TASK PROMPT: Only the lines from the one containing "This screenshot has" through the end of the entries are wanted, retyped exactly and without pictures.

Stored items:
+===+

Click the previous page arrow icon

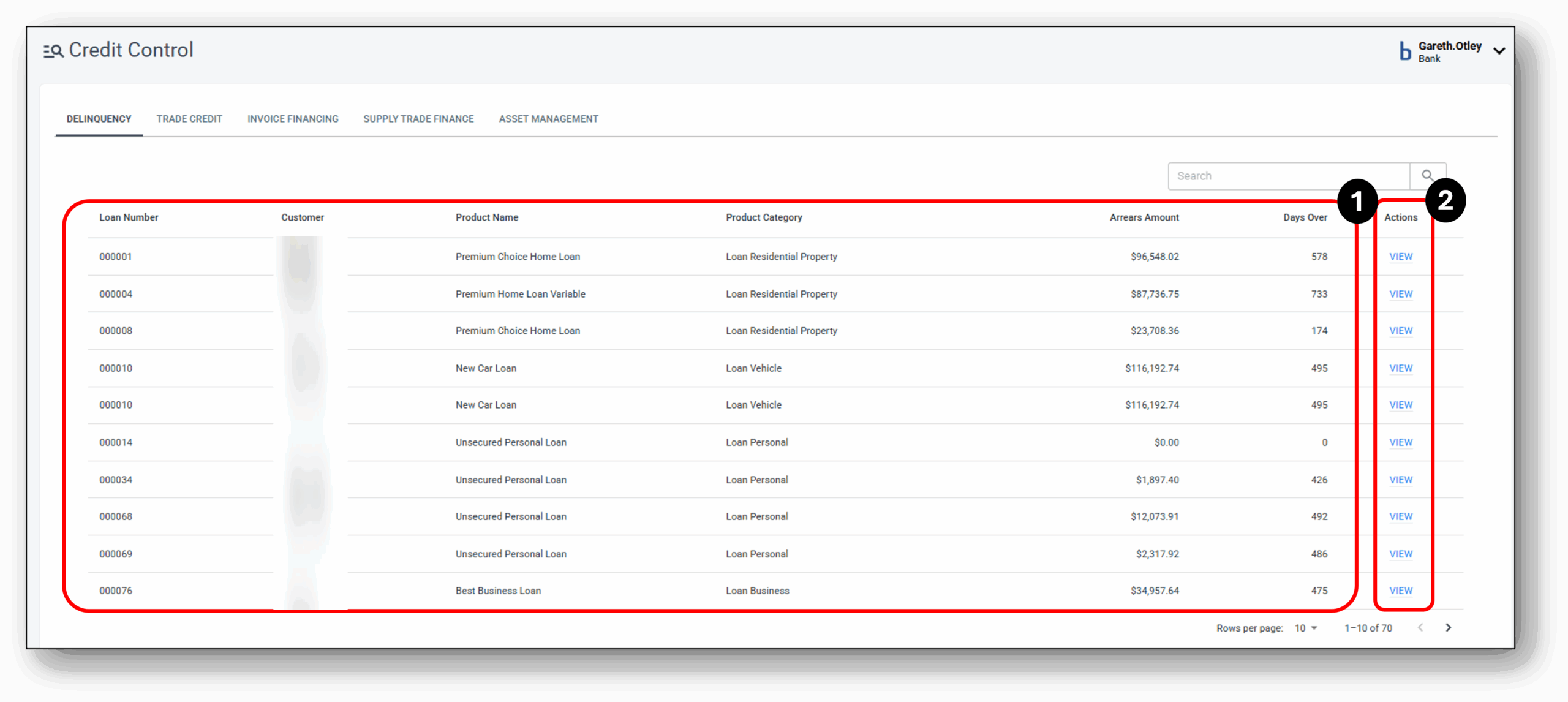1420,627
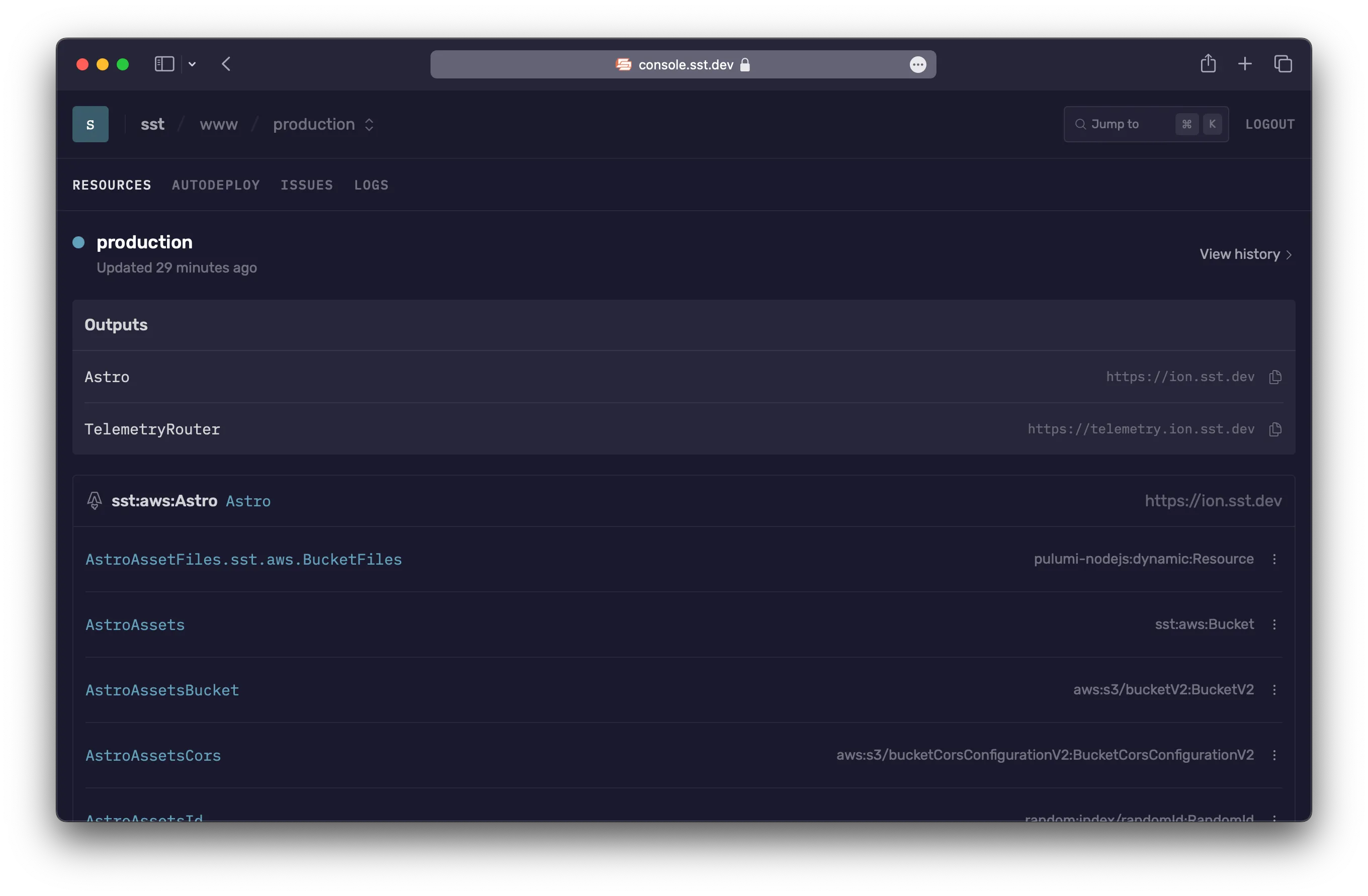Open options menu for AstroAssets row

[1274, 624]
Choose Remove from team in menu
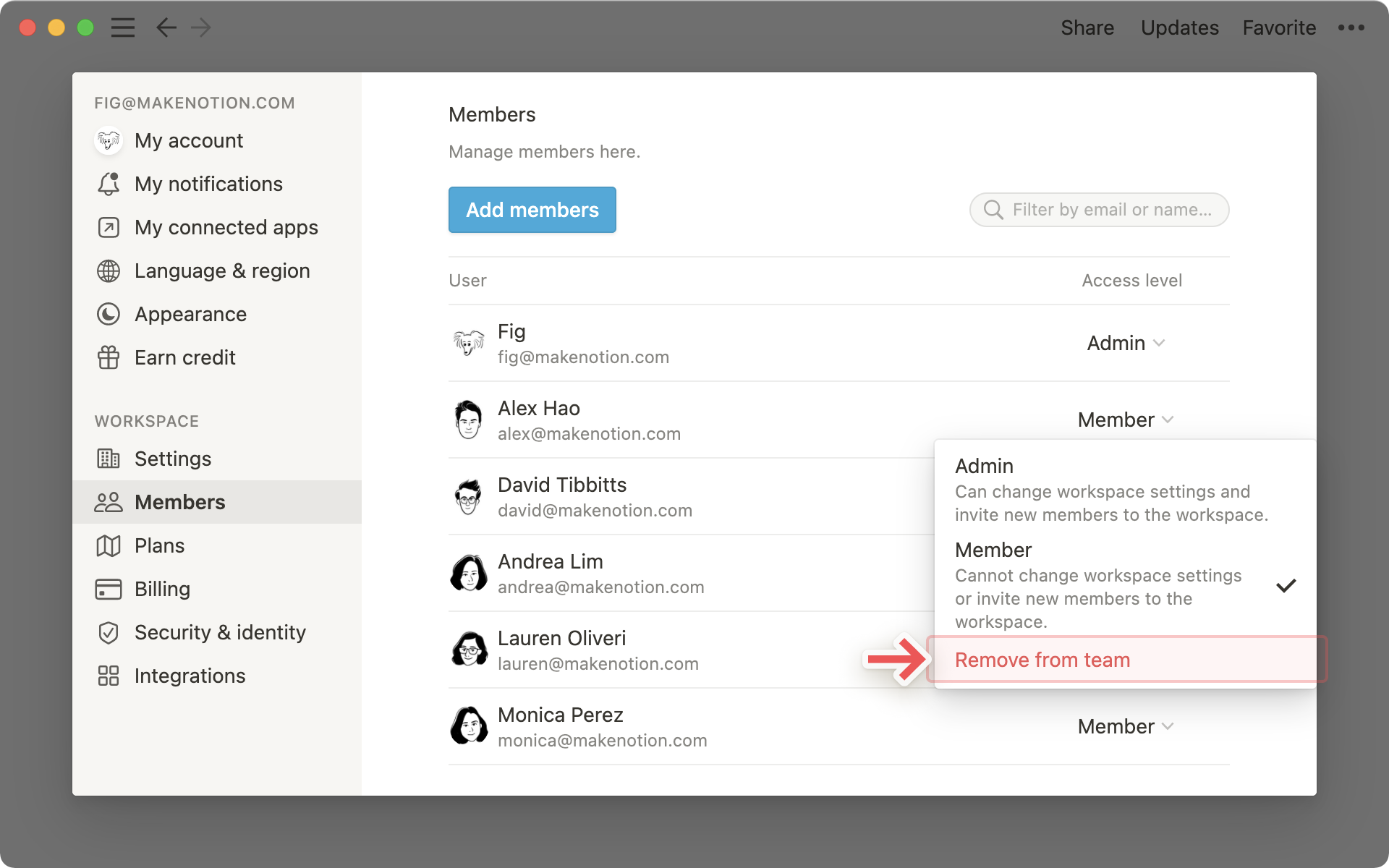The width and height of the screenshot is (1389, 868). point(1042,660)
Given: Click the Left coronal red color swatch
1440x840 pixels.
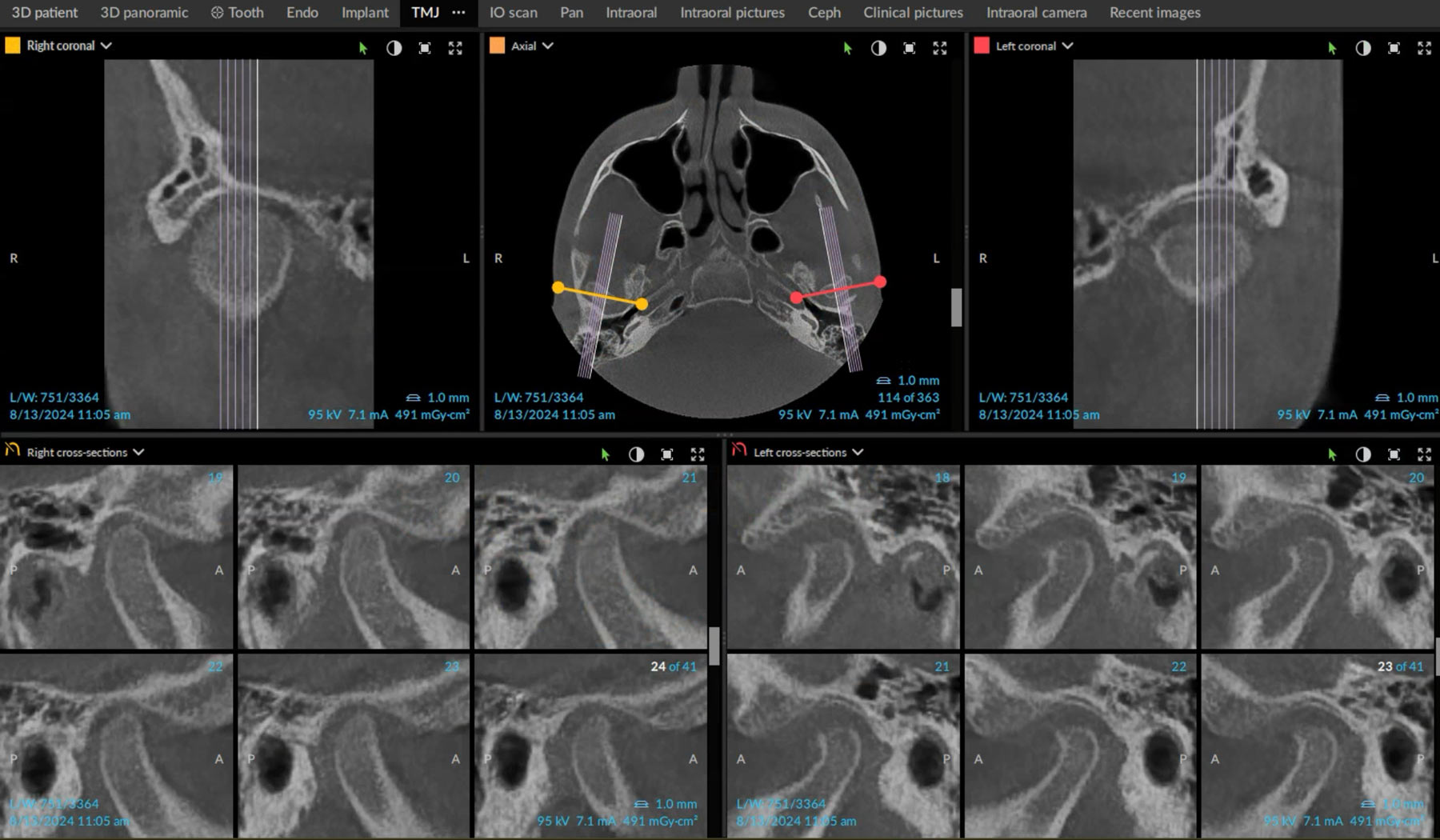Looking at the screenshot, I should 982,46.
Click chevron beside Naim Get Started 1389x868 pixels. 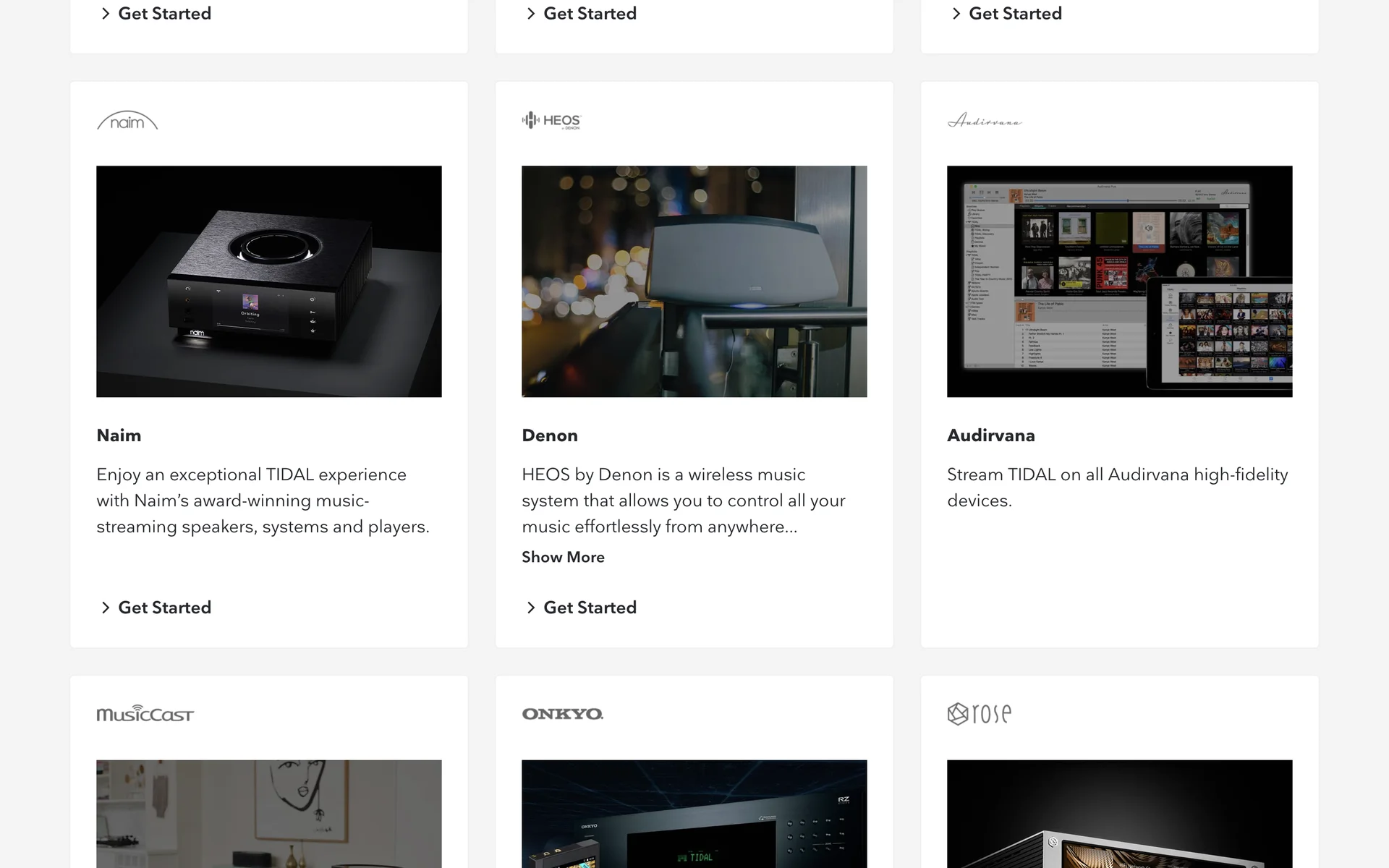pyautogui.click(x=106, y=608)
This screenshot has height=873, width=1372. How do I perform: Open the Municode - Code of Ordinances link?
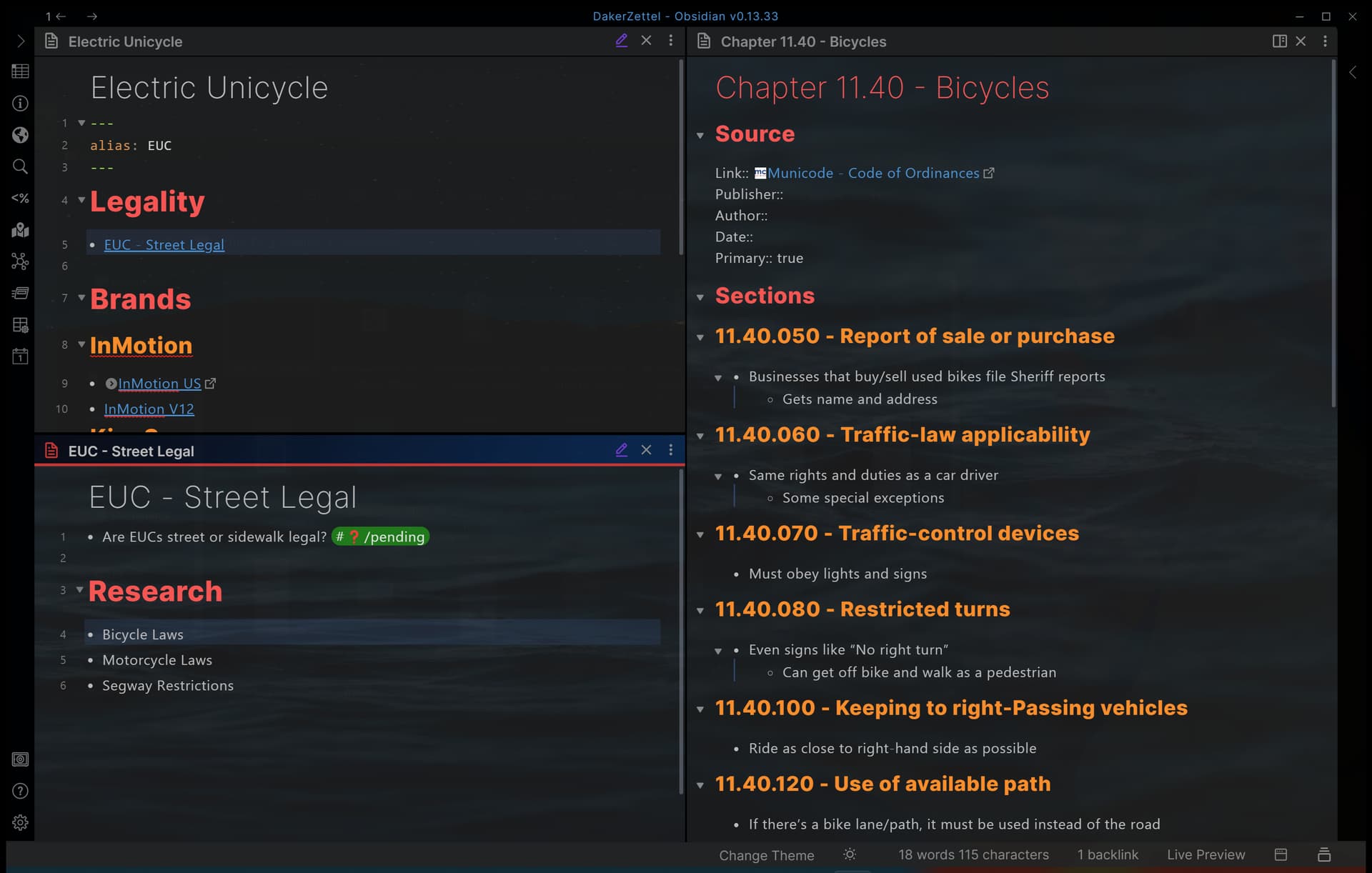point(873,174)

+===+

EXPECTED ANSWER:
This screenshot has height=873, width=1372. How do I perform: Open the Municode - Code of Ordinances link?
point(873,174)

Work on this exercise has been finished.